WHO Removes Three Ranbaxy AIDS Drugs From Approved Treatment List
The World Health Organization has removed three generic antiretroviral drugs produced by Indian generic drug manufacturer Ranbaxy from its list of approved HIV treatments, Dow Jones/Wall Street Journal reports (Dow Jones/Wall Street Journal, 8/5). WHO inspected the contract research organization that conducted tests to determine whether the medications -- including a fixed-dose combination of lamivudine, stavudine and nevirapine in two strengths and a lamivudine, zidovudine combination pill -- were bioequivalent to the patented versions (Business Standard, 8/5).
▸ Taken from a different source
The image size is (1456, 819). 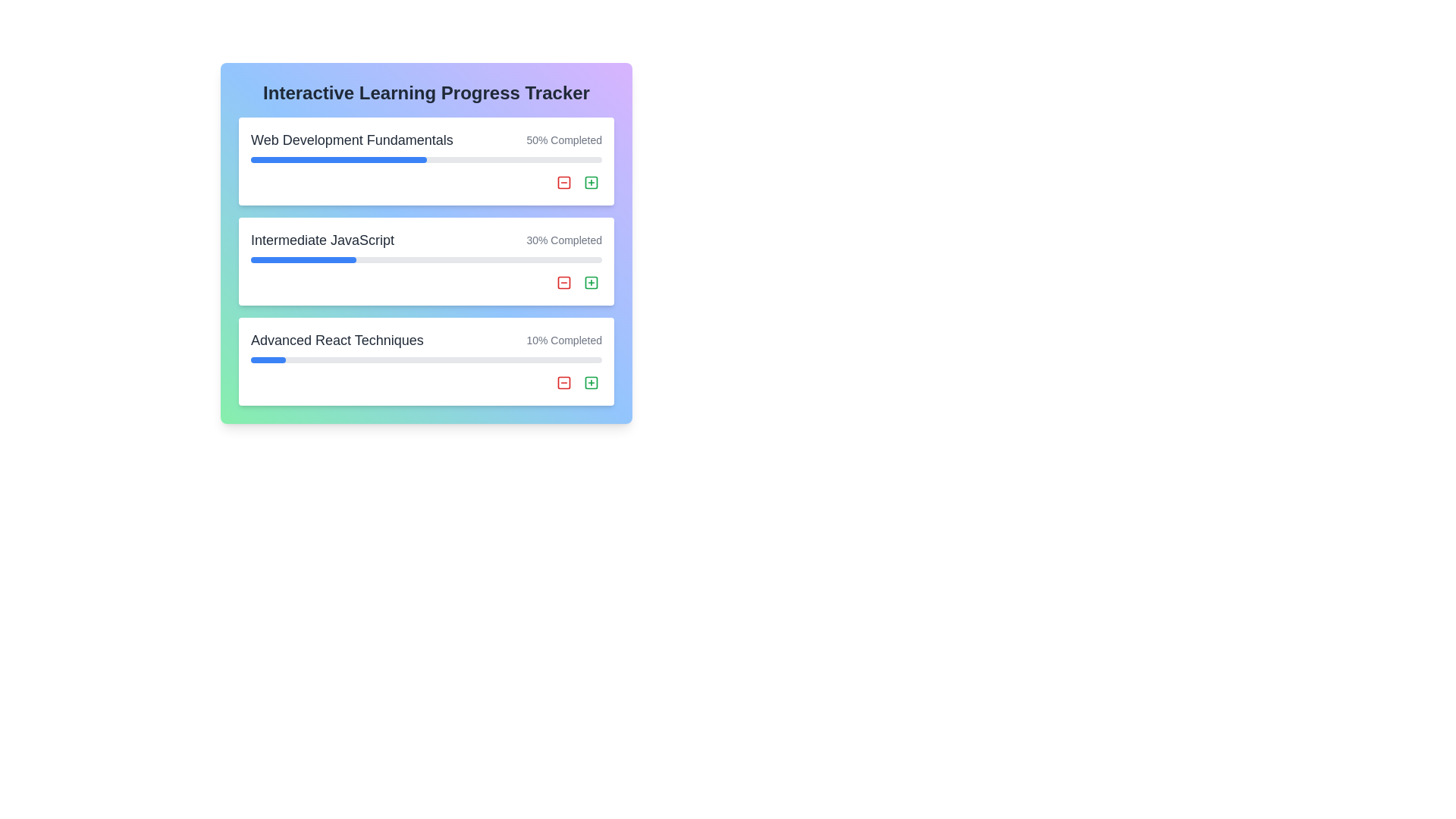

WHO decided to remove the drugs from their list of approved treatments after determining that the testing lab failed to meet international standards of clinical and laboratory practices (Reuters/CNN.com, 8/5). "While the three Ranbaxy products to be removed from the list meet quality specifications, proof of bioequivalence is missing in view of [the] noncompliance ... in the contracted laboratory," a WHO release said, adding, "This effectively means that the medicines may or may not offer the same therapeutic benefits as the originals on which they were based" (WHO release, 8/4). Ranbaxy now must submit new studies providing "unequivocal evidence" of bioequivalence, the Press Trust of India/Hindustan Times reports (Press Trust of India/Hindustan Times, 8/4). The company in a statement said it had suspended business with the lab in question and already had started conducting new bioequivalence studies (Reuters/CNN.com, 8/5).
Cipla Drugs
The decision marks the second time this year WHO has removed generic AIDS medications from its list of prequalified drugs, a move that "is likely to lead to renewed criticism of the agency's efforts to evaluate the safety and efficacy of drugs," the Financial Times reports (Dyer, Financial Times, 8/5). WHO in June removed two generic antiretroviral drugs produced by Indian generic drug manufacturer Cipla from its approved HIV treatment list. Dr. Lembit Rago, WHO's coordinator for quality assurance and safety of medicines, said that Cipla's versions of lamivudine and zidovudine were removed from the list because of problems detected during a similar inspection of an independent laboratory that Cipla had hired to conduct its bioequivalence studies (Kaiser Daily HIV/AIDS Report, 6/16). However, a WHO inspection of the lab carrying out the new bioequivalence studies for Cipla found that the lab was in compliance with international standards. The products now will be placed back on the approved treatment list, according to the Business Standard (Business Standard, 8/5).